§ **Stated problem**: Reproduce the listing below, changing every instance of "computer-use agent" to "GUI automation agent" and leaving all other text unaltered.
━━━ Given data
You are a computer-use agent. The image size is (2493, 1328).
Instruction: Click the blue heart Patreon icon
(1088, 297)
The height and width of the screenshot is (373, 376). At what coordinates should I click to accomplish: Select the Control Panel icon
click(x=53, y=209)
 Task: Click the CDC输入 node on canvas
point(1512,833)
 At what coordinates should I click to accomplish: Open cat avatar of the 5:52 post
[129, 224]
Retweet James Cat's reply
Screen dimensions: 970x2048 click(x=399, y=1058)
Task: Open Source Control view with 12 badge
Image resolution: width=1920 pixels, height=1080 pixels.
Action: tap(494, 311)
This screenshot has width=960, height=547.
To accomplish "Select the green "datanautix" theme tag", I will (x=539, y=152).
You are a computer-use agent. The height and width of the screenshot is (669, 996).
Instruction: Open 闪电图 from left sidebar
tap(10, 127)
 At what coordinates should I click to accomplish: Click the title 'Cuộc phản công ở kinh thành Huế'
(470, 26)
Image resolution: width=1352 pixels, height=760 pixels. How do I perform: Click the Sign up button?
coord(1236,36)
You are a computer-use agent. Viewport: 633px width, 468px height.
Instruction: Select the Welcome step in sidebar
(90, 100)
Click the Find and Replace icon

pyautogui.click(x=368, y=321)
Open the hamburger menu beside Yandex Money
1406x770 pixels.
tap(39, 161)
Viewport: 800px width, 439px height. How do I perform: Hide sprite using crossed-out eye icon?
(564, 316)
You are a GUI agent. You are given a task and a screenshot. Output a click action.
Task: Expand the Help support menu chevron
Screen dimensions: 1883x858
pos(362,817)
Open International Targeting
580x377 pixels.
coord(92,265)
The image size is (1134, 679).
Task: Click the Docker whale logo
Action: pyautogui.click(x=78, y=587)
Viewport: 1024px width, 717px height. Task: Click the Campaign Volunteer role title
━━━━━━
§ **Solution**:
You are a GUI automation agent. The image size is (2493, 1328).
Instruction: Click the blue heart Patreon icon
(1088, 297)
The height and width of the screenshot is (373, 376). At what coordinates should I click to accomplish: Select the Control Panel icon
click(x=53, y=209)
 Task: Click the CDC输入 node on canvas
point(1512,833)
 At what coordinates should I click to accomplish: Open cat avatar of the 5:52 post
[129, 224]
Retweet James Cat's reply
Screen dimensions: 970x2048 click(x=399, y=1058)
Task: Open Source Control view with 12 badge
Image resolution: width=1920 pixels, height=1080 pixels.
Action: tap(494, 311)
This screenshot has width=960, height=547.
To accomplish "Select the green "datanautix" theme tag", I will (x=539, y=152).
You are a GUI automation agent. The height and width of the screenshot is (669, 996).
Instruction: Open 闪电图 from left sidebar
tap(10, 127)
 At what coordinates should I click to accomplish: Click the title 'Cuộc phản công ở kinh thành Huế'
(470, 26)
Image resolution: width=1352 pixels, height=760 pixels. How do I perform: Click the Sign up button?
coord(1236,36)
You are a GUI automation agent. Viewport: 633px width, 468px height.
Instruction: Select the Welcome step in sidebar
(90, 100)
Click the Find and Replace icon

pyautogui.click(x=368, y=321)
Open the hamburger menu beside Yandex Money
1406x770 pixels.
tap(39, 161)
Viewport: 800px width, 439px height. How do I perform: Hide sprite using crossed-out eye icon?
(564, 316)
You are a GUI agent. You are given a task and a screenshot. Output a click action.
Task: Expand the Help support menu chevron
Screen dimensions: 1883x858
pos(362,817)
Open International Targeting
580x377 pixels.
coord(92,265)
The image size is (1134, 679).
Task: Click the Docker whale logo
Action: pyautogui.click(x=78, y=587)
Viewport: 1024px width, 717px height. Task: Click the Campaign Volunteer role title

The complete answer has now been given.